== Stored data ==
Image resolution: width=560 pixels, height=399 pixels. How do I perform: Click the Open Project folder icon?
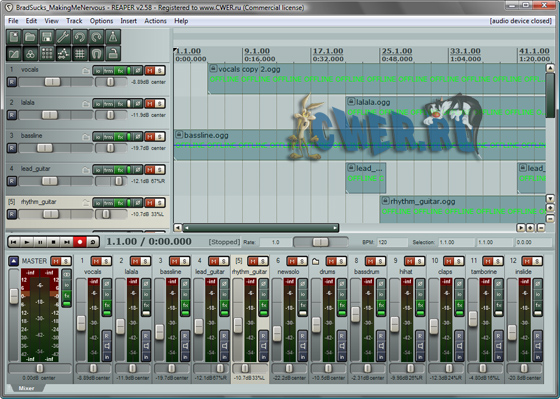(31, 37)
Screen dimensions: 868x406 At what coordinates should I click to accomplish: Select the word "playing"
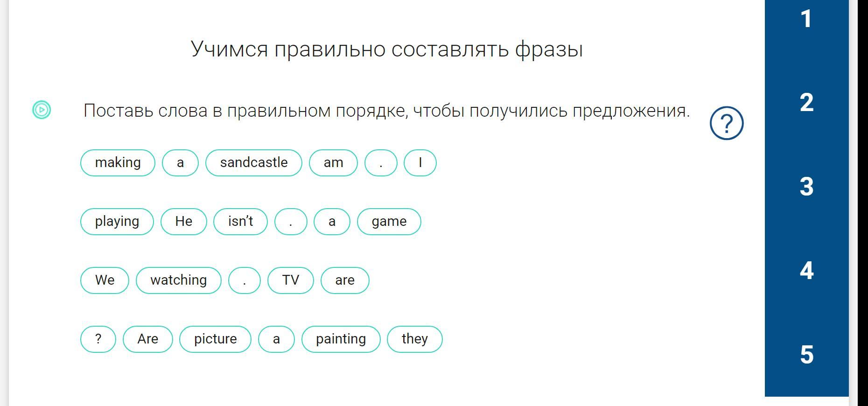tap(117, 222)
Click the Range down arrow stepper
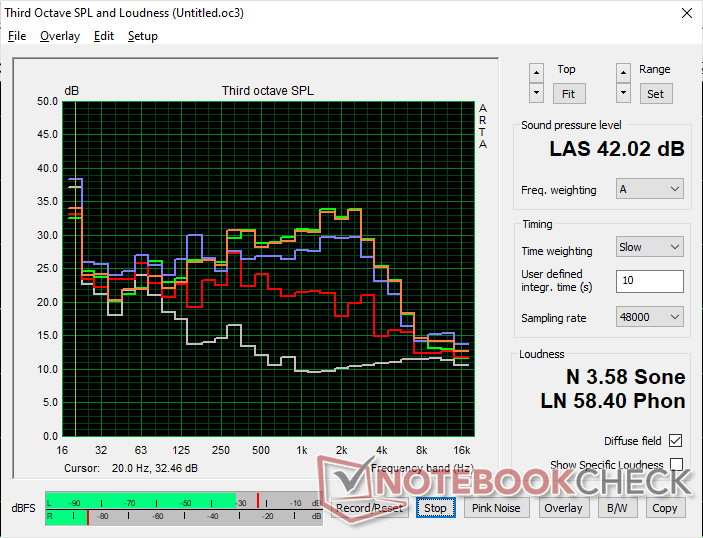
...
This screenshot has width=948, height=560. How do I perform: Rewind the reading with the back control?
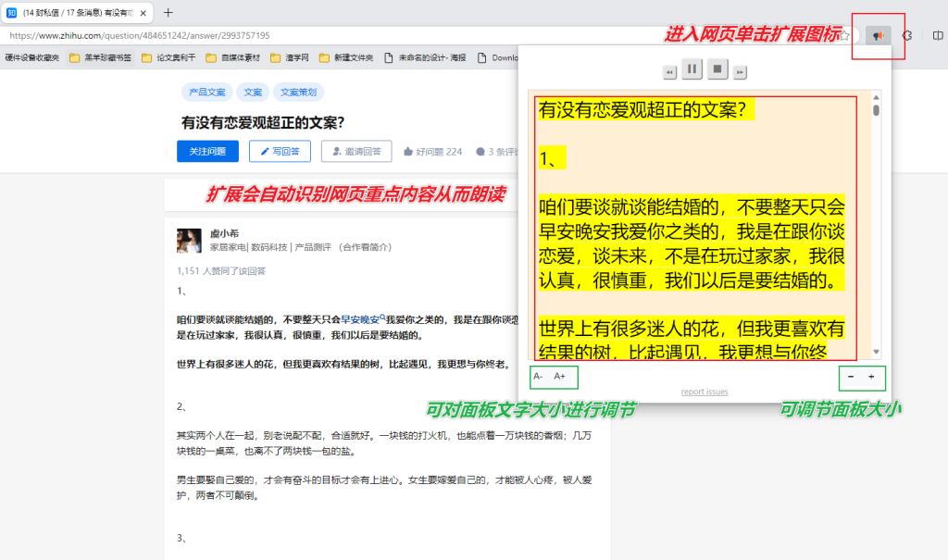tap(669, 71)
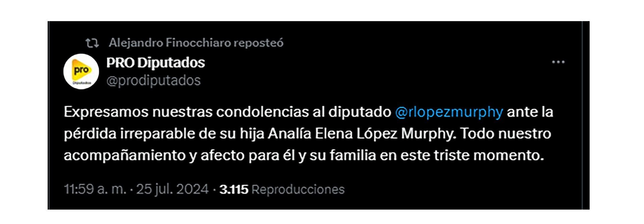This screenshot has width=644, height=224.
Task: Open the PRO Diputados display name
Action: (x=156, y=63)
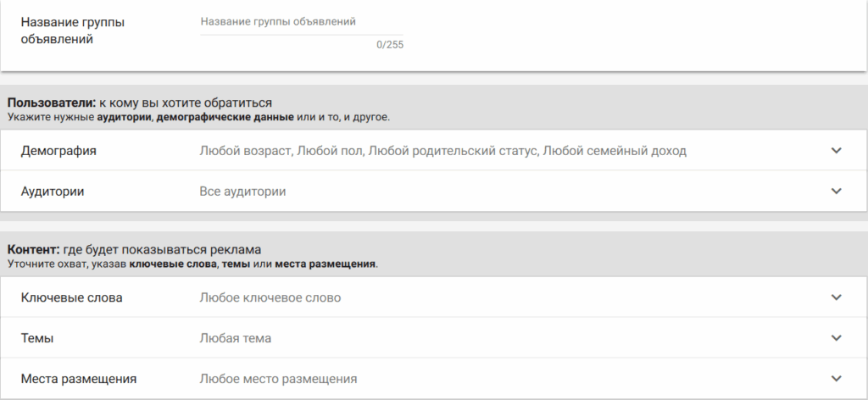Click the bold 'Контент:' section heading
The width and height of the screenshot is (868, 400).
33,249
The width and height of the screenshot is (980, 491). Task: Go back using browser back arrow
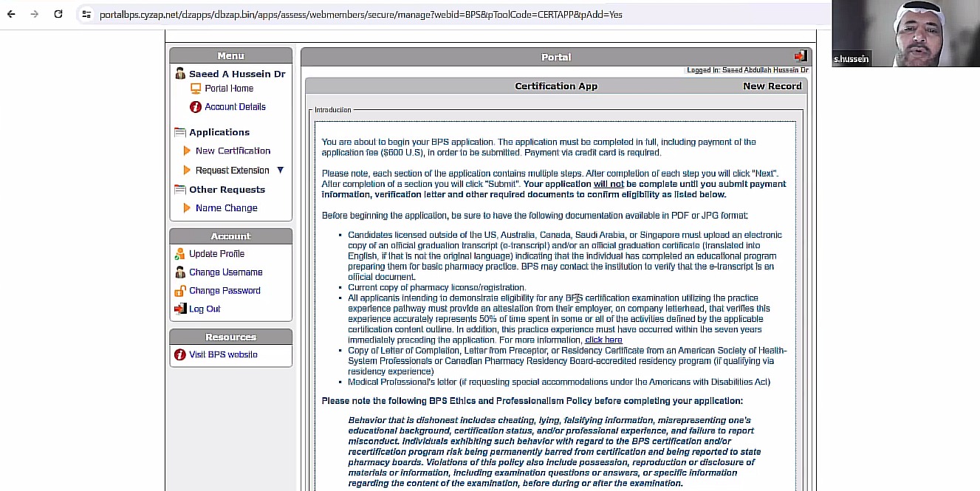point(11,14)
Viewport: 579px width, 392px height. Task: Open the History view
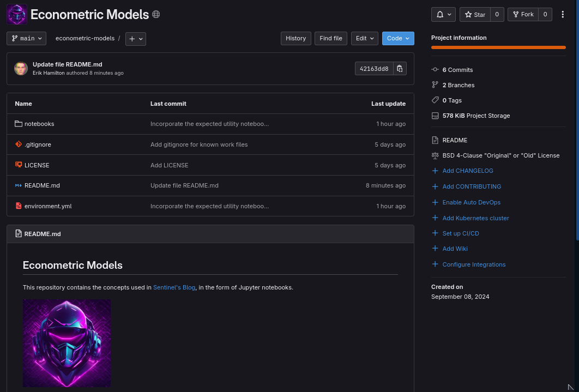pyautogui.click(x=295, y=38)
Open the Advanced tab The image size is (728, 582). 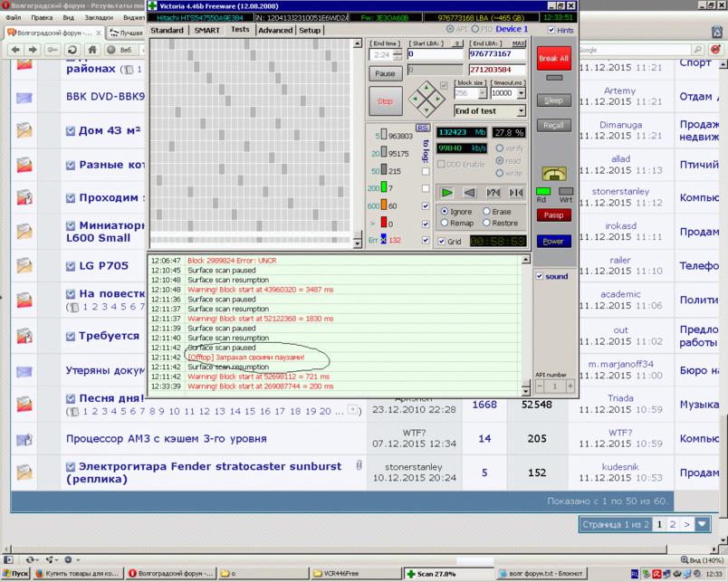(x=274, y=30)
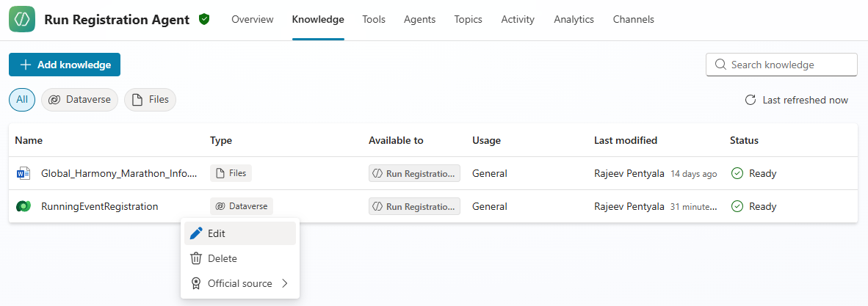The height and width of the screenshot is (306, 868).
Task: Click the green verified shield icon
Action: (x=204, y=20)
==
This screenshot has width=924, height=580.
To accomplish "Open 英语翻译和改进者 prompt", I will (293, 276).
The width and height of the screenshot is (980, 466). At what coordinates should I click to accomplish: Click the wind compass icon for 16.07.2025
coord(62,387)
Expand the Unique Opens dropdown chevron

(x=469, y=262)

== Task prompt ==
All that should appear in the answer is the lines above from the line with "Screen dimensions: 868x406" through the line with "Click the Range down arrow stepper", retyped exactly, pictures left out.

== Your solution ==
Screen dimensions: 868x406 At what coordinates should I click to accomplish: Select the word "playing"
tap(117, 222)
Click the Range down arrow stepper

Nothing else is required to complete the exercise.